CAINO E ABELE La vediamo poi subito di nuovo all’opera con tutto il suo potere mortifero nella vicenda di Caino e Abele. Accecato dall’invidia perché l’offerta del fratello era gradita al Signore, Caino inizia a guardare “di mal occhio” Abele fino ad ammazzarlo.
È malvagio l’uomo dall’occhio invidioso – ci rammenta il Libro del Siracide (14,8) – volge lo sguardo altrove e disprezza la vita altrui.
Anche Gesù riprenderà l’immagine dell’occhio cattivo per metterci in guardia dalla velenosità dell’invidia: all’operaio della prima ora che protesta perché anche quello arrivato all’ultima ora ha ricevuto il medesimo salario, il padrone dice: «non posso fare delle mie cose quello che voglio? Oppure tu sei invidioso (letteralmente il tuo occhio è cattivo) perché io sono buono?» (Mt 20,15). Gesù stesso cadrà vittima dell’invidia. Accecati dall’odio i capi consegneranno Gesù a Pilato e, dopo averlo barattato con il malfattore Barabba, ne chiederanno la crocifissione. Eppure Pilato – annotano concordemente sia Marco che Matteo – «sapeva bene che glielo avevano consegnato per invidia». L’invidia non sente ragioni e mette in croce. “Crocifiggilo!”, gridavano tutti a Pilato, e così avvenne. Ma l’amore risorge e vince le forze del male e con esse l’invidia. È solo l’amore di Dio, il suo amore gratuito, caritatevole, sommamente generoso, appassionato, infinito, che ha il potere di rompere la logica delle passioni e la forza dei vizi.
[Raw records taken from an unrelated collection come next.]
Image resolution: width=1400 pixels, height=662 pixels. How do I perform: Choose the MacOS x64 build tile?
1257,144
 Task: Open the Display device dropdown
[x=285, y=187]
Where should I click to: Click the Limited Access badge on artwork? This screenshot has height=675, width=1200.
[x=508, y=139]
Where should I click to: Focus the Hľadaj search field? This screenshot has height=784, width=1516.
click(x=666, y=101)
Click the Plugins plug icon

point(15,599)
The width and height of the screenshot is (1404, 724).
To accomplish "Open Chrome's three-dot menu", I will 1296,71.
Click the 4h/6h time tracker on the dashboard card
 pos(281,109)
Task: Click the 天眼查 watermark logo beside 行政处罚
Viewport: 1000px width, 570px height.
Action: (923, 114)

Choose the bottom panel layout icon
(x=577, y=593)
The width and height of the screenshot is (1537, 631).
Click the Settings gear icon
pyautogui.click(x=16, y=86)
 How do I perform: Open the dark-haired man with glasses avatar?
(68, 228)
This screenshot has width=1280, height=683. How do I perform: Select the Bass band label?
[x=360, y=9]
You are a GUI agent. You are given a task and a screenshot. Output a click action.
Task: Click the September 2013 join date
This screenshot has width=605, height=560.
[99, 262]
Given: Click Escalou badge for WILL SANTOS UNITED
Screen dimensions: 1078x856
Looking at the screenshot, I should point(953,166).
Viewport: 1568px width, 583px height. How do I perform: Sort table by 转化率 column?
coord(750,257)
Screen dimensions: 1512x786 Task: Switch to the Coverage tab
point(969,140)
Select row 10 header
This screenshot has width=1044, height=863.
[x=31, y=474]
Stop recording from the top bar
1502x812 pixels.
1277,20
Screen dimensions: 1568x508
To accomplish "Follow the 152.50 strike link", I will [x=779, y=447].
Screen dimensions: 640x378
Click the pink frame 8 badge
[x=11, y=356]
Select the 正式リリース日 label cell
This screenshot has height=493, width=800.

Solo l’amore, la Caritas Christi, può fare questo perché come canta San Paolo nel ben noto inno, “la carità è magnanima, benevola è la carità; non è invidiosa, non si vanta, non si gonfia d’orgoglio” (1Cor 13, 4).
TERRIBILE DEMONE Se il demone dell’invidia ha un effetto devastante – quanta infelicità produce la tortura dei modelli mediatici che ci fanno invidiare il fisico che non abbiamo, la casa che non possediamo, i soldi che ci mancano, le condizioni che altri invece hanno, l’auto, le vacanze in crociera e tanto altro – la carità invece ci restituisce il nostro vero volto e con esso un nuovo sguardo, lo stesso di Gesù.